İşsizlik oranı, cinsel ve uyuşturucu ile ilgili suçlarda bu kez istatistikî olarak anlamlı çıkmaktadır. Özellikle işsizlik oranının uyuşturucu ile ilişkili suçlar üzerinde büyük bir etkisi olduğu görülmektedir. İşsizlik oranında yüze birlik bir azalışın, uyuşturucu suçu işleyenlerin oranını yüzde 12 oranında azaltacağı tahmin edilmektedir.
Cinsel suçların ise işsizlik ve ücretlerle anlamlı bir bağıntısı bulunamamıştır. Buna karşılık, bu tür suçların görece zengin ve kentleşmenin yüksek olduğu bölgelerde yoğunlaştığı söylenebilir. Kayıtdışı istihdamın yüksek olduğu bölgelerde de cinsel suç işleme oranının arttığı anlaşılmaktadır. Kayıtdışı istihdamın benzer etkisini şiddet içeren suçlar için de görmekteyiz. Şiddet içeren suçlar aynı zamanda istihdamın tarımda yoğunlaştığı bölgelerde de daha yüksek çıkmaktadır. Eğitimin hırsızlık ve uyuşturucu ile ilintili suçlarda bir azaltıcı etkisi varken diğer suç türleri için istatistikî olarak anlamlı bir etkisi görülmemektedir. Bu kısmen ücretler ile eğitim arasında bir ilişki olmasından kaynaklanıyor olabilir. Tablo 6'da ise genç nüfus suç oranları denklemleri için tahmin sonuçları verilmektedir. Tüm yetişkin nüfus denklemlerinden farklı olarak, bu kez yaş grubuna özel işsizlik oranı, ortalama ücret ve ortalama eğitim durumunu gösteren değişkenler de tahmin denklemine eklenmiştir. Elde edilen sonuçlar, tüm yetişkin nüfus için yapılan tahminler ile uyum içindedir. Farklı olarak, kendi yaş grubunun ortalama ücretinin, toplam nüfus için hesaplanan ortalama ücret etkisini izale edici bir katsayısı olduğu görülmektedir. Bunun da daha çok diğer suçlar olarak tanımlanan suçlardan kaynaklandığı son sütundaki tahminlerden anlaşılmaktadır. Öte yandan, bu yaş grubunun eğitim düzeyindeki artışın gençlerin suç oranlarını azalttığı söylenebilir.
4. Sonuç
Bu çalışmada Türkiye'de erkek yetişkin nüfus için suç oranları ile emek piyasası arasındaki ilişki incelenmiştir. Son yıllarda suç oranlarında bariz bir artış görülmektedir. Özellikle de genç nüfusun toplam suçlular içerisindeki payının arttığı görülmektedir. Bununla beraber tüm suç türleri için benzer bir gelişmenin olmadığı da anlaşılmaktadır. Toplulaştırılmış düzeyde suç oranları ele alındığında, emek piyasasında yasal geçim olanakların azalmasının suç oranlarını arttırdığı bulgusuna ulaşılmıştır. İşsizliğin artışı ve ortalama ücretlerdeki azalmanın yasa dışı yollara yönelmeyi arttırdığı savunulabilir.

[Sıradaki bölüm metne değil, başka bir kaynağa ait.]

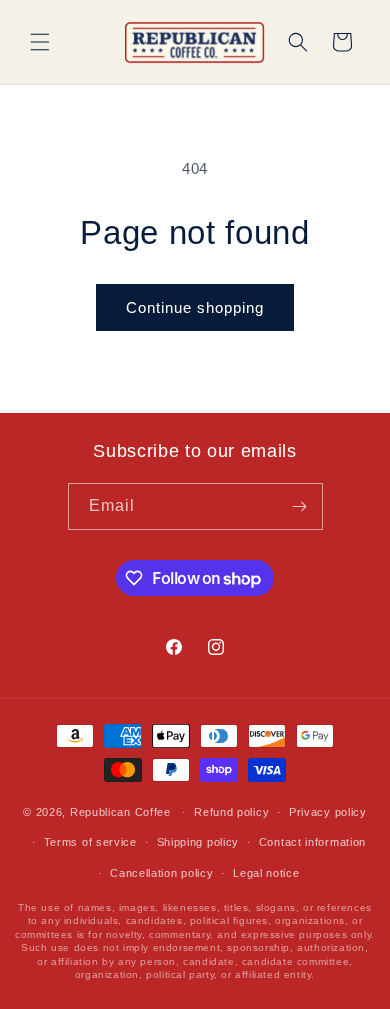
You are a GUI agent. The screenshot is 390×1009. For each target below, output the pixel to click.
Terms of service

Suç oranları bölgesel olarak da farklılıklar göstermektedir. Yerel unsurların suç oranlarını açıklama yetisinin birçok suç türü için zaman içerisinde arttığı görülmektedir. Bu bulgudan yola çıkarak ve veriler elverdiği ölçüde bölgesel düzeyde emek piyasaları ile toplam ve değişik suç oranları arasındaki ilişkide incelenmiştir.

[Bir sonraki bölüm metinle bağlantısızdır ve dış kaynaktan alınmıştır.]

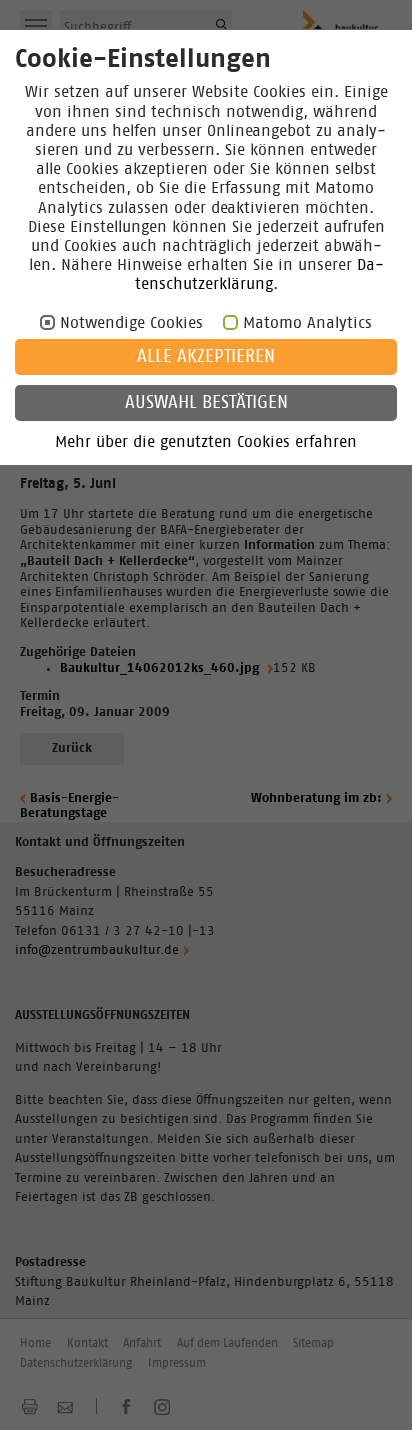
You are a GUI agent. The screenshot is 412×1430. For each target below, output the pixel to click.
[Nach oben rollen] (372, 1390)
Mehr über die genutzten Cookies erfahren (206, 442)
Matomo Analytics (307, 323)
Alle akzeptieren (206, 357)
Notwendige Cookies (131, 323)
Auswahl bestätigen (206, 403)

Bulunan sonuçlar, bölgesel işsizliğin şiddet içeren ve uyuşturucuya ilişkin suçlar dışında suç oranlarını etkilemediği, buna karşılık reel ücretlerin suç oranlarını önemli ölçüde azaltıcı etkisi olduğu yönündedir. Bu bulgu yasal gelir olanakların azalmasının suçu teşvik ettiği biçiminde yorumlanmaktadır. Öte yandan kayıtdışılığın şiddet içeren suçlar üzerinde arttırıcı bir etkisi olduğu da çalışmanın bulguları arasındadır.
Bölge içerisinde ortalama gelirin artışı ile suç oranları arasında pozitif bir ilişki bulunmuştur. Kişi başı gelir, yasadışı olanaklar için bir ölçü olarak karşımıza çıkmaktadır. Ancak gelir dağılımında bozulmanın suç üzerinde anlamlı bir etkisi olmadığı da görülmektedir.

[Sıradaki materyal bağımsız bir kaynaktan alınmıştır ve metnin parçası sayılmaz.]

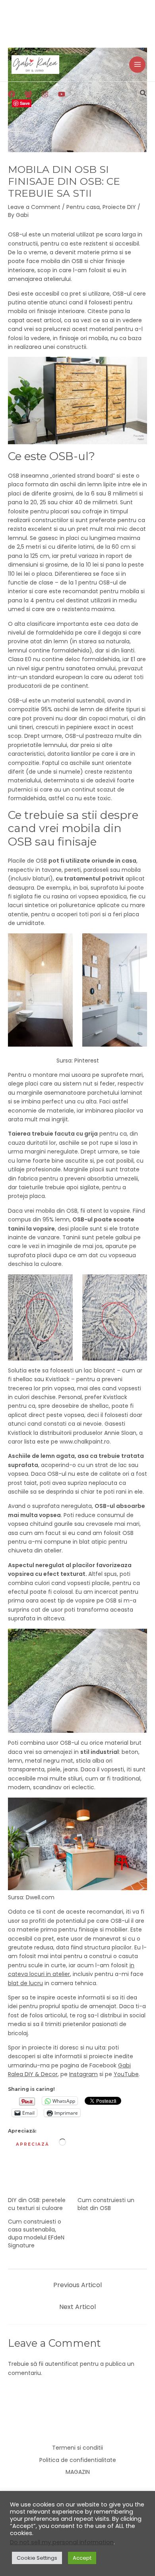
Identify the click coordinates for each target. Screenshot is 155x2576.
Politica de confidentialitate (77, 2460)
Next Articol (77, 2306)
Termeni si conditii (77, 2448)
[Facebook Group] (28, 94)
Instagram (83, 2074)
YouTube (126, 2074)
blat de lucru (25, 1983)
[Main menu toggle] (137, 64)
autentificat (61, 2364)
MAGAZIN (78, 2472)
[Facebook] (11, 94)
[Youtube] (61, 94)
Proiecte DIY (119, 207)
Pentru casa (83, 207)
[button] (143, 93)
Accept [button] (82, 2558)
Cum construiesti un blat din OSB (106, 2204)
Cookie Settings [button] (37, 2558)
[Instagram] (44, 94)
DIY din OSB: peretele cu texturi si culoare (37, 2204)
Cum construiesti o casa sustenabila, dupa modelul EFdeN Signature (36, 2233)
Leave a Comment (34, 207)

Genç nüfusun suç oranları ele alındığında yetişkin nüfus için elde edilen bulgulardan daha farklı bir sonuçla karşılaşılmamaktadır. Genç nüfus içerisindeki suç oranlarının artışının, bu yaş grubunun emek piyasası içerisinde durumundan daha çok tüm yetişkin nüfusu etkileyen unsurlar tarafından belirlendiği görülmektedir. Bu da, gençlerin suça yönelmesinin, kendi ve hâlihazırda içinde bulundukları durumdan değil, daha çok gelecekten beklentilerinin azalması ile olduğu yorumunu akla getirmektedir. 5. Kaynakça Becker, Gary S. (1968). “Crime and Punishment: An Economic Approach.” Journal of Political Economy, 76, 169–217.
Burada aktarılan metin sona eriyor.